しかし法律上、預金はあくまで「本人の財産」です。
たとえ配偶者や子どもであっても、当然に代理権はありません。

さらに銀行には、不正払戻しを防止する義務があります。
そのため、判断能力低下の情報を把握した場合、本人保護の観点から口座取引を停止します。

これは銀行の"冷たい対応"ではなく、法的リスク回避のための当然の措置です。

結果として、

  ・キャッシュカード利用停止

  ・窓口払戻し不可

  ・定期解約不可

  ・名義変更不可

という全面停止状態になります。

2.香川県でも増えている財産管理トラブルの実情

香川県は高齢化率が高く、後期高齢者人口も増加傾向にあります。
それに比例して、

  ・施設入所費が払えない

  ・医療費の引落しが止まる

  ・家族間で管理トラブルが発生

  ・無断引出しを疑われ親族間紛争へ発展

といった相談が目立ちます。

特に地方では「長男が管理していた」「通帳を預かっていた」という慣習的運用が多く、法的根拠がないまま管理しているケースが少なくありません。

これが後々、大きな紛争の火種になります。

3.凍結後に待っている「法定後見」という現実

判断能力が失われた後に財産を動かす方法は、原則として家庭裁判所への後見申立てのみです。

つまり、

発症後 = 法定後見一択

これが実務上の現実です。

選択肢はありません。
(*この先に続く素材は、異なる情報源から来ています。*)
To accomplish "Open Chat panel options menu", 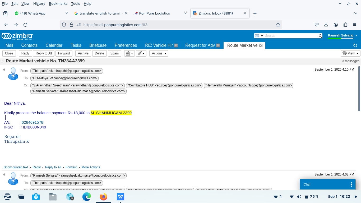I will pyautogui.click(x=351, y=184).
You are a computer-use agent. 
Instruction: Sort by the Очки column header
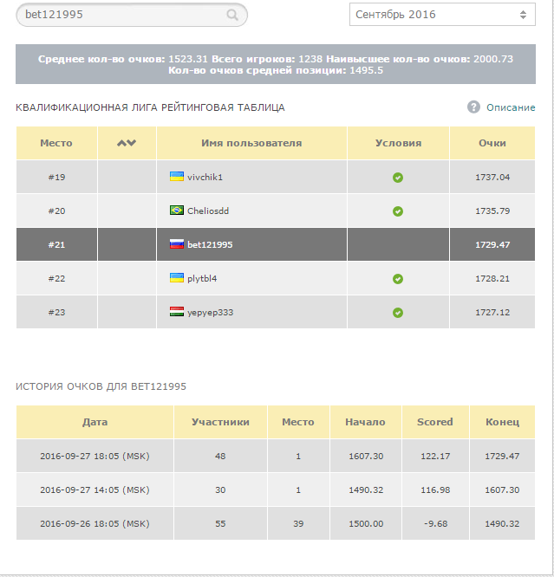492,143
しかも、本人保護基準での財産管理となります。

4.法定後見制度の具体的な制限とデメリット

法定後見は「守る制度」であり、「自由に使える制度」ではありません。

主な制限は、

  ・毎年家庭裁判所への財産報告

  ・支出は本人利益限定

  ・相続対策や贈与は原則不可

  ・不動産売却に家庭裁判所の許可必要

  ・専門職後見人報酬(月額2万円〜6万円程度)が継続

  ・途中終了不可(本人死亡まで)(令和8年2月3日時点)

つまり「家族の意思で柔軟に資産運用することはほぼ不可能」です。

生前対策としては極めて不向きと言わざるを得ません。

5.発症前にしか使えない3つの法的対策

だからこそ重要なのが、発症前の準備です。

主な選択肢は以下の3つです。

①任意後見契約

 将来の後見人を自分で指定可能。
 法定後見より自由度が高い。

➁家族信託

 受託者(家族)が柔軟に財産管理・処分できる。
 実務上もっとも機動力が高い。

③財産管理委任契約

 すぐに代理権を発生させられる即効性のある仕組み。

 これらは 判断能力があるうちにしか締結できません。

6.任意後見と家族信託の実務的な使い分け

実務上は単独ではなく「併用」が最適解になることが多いです。

  ・日常管理 → 家族信託

  ・身上監護 → 任意後見

  ・当面のサポート → 委任契約

このように役割分担させることで、法的空白を防ぎます。

ここは専門家による設計が不可欠な領域です。

7.司法書士等の専門家が関与すべき理由

これらの契約は単に書面を作れば良いものではありません。

  ・法的有効性

  ・税務影響

  ・相続との整合性

  ・家族関係の調整

  ・登記手続き

総合的な設計が求められます。

司法書士は、財産管理・後見・相続登記の実務を横断的に扱う数少ない専門職です。
そのため、認知症対策の法務設計に最も適した立場にあります。

8.まとめ|財産管理は"事前設計"で9割決まる

認知症は予測できません。
しかし、財産管理の仕組みは設計できます。

発症後に慌てるか、
発症前に備えるか。

この差が、ご家族の負担を大きく左右します。

法定後見に入ってからでは遅い。
それが、現場に立つ司法書士としての率直な実感です。

「まだ元気だからこそ」
今のうちに対策をご検討ください。